El cansancio extremo nos hace querer comer grasas, azúcares y carbohidratos con ansias, porque el cuerpo lo ve como una manera rápida de obtener energía para sobrevivir el día, pero cuando el pick baje estarás en el mismo lugar donde comenzaste. “En su lugar, opta por frutas o bocadillos de trigo integral, que tardan más en digerirse y proporcionan un flujo constante de energía“, sugirió el experto en sueño Adam Tishman a The Thirty.

Dale importancia a la calidad del poco sueño que tengas

¿Esta noche pinta mal de nuevo? ¿Al bebé le están saliendo dientes o todavía faltan 4 días más para la defensa de la tesis? Asegúrate que las pocas horas de sueño que tienes por delante sean de calidad. Apaga la televisión y aleja la luz del teléfono de tu cara por lo menos media hora antes de acostarte, estas retrasan la producción de melatonina (la hormona del sueño) hasta tres horas.
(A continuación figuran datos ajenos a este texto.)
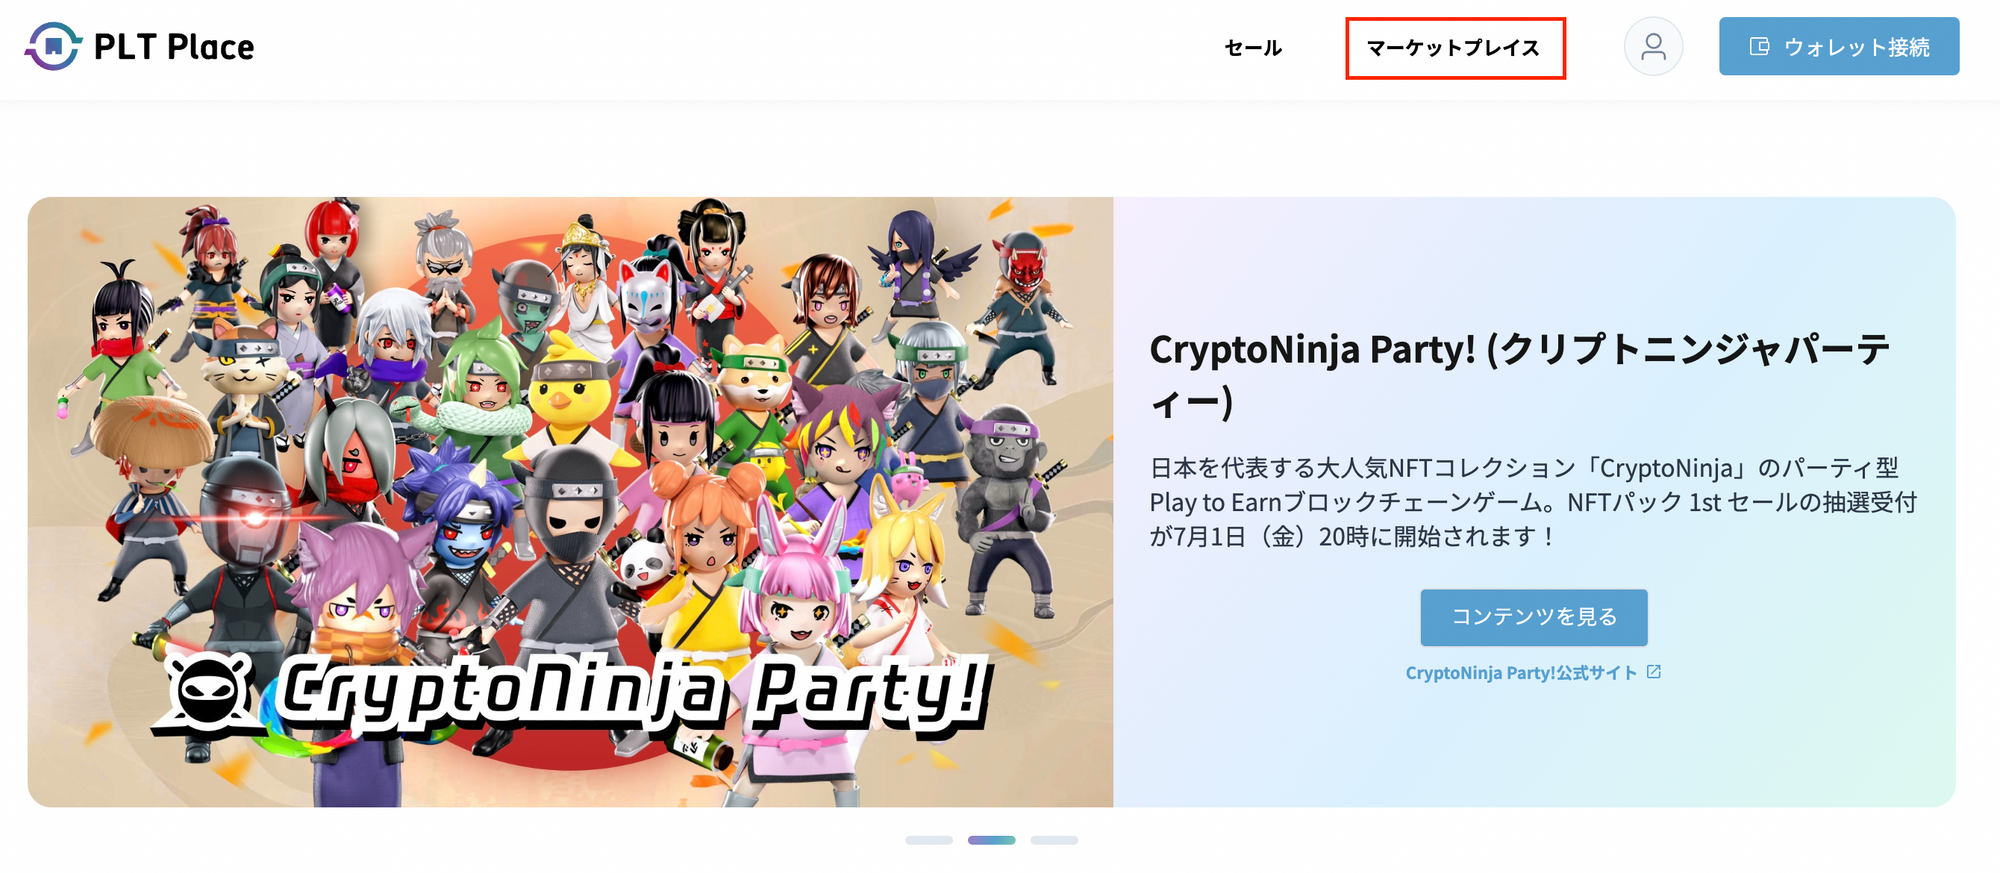Click the CryptoNinja Party! stylized banner logo text
Viewport: 2000px width, 873px height.
pos(635,695)
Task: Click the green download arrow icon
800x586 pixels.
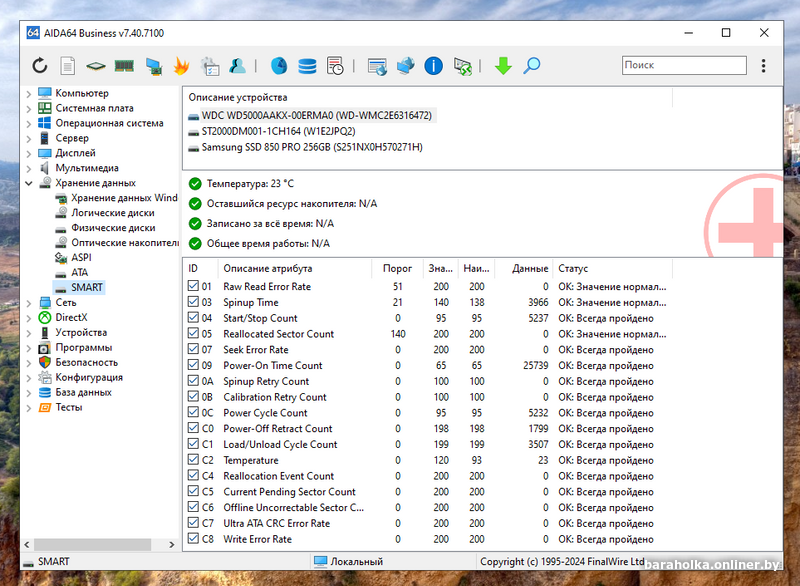Action: coord(503,66)
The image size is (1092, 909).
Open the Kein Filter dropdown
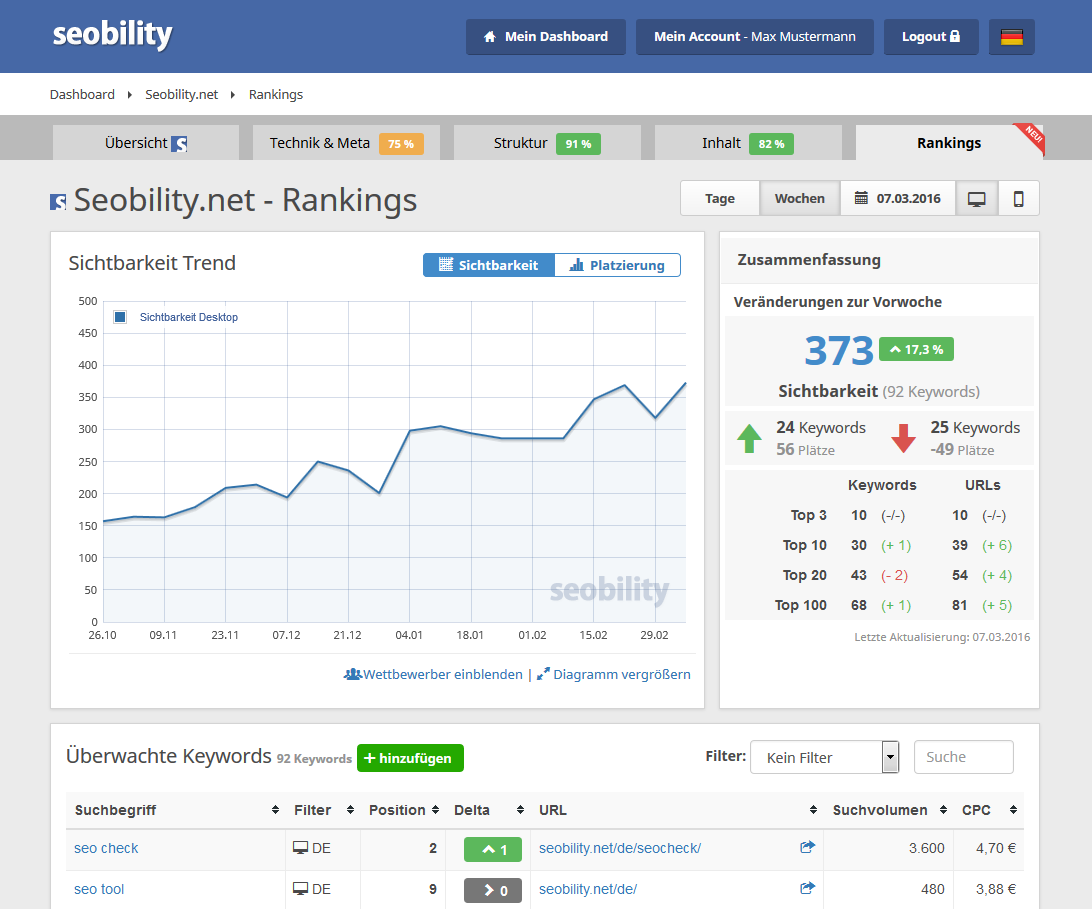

Pon la temperatura del aire acondicionado un poco más baja de lo normal y arrópate con una manta pesada. Estudios han revelado que usar una cobija con peso reduce los niveles de cortisol y ayuda a regular el reloj biológico.

Y aunque parezca evidente, evita cafeína o alcohol antes de dormir, ambos son estimulantes y podrían interferir en las pocas preciadas horas de sueño que tienes por delante.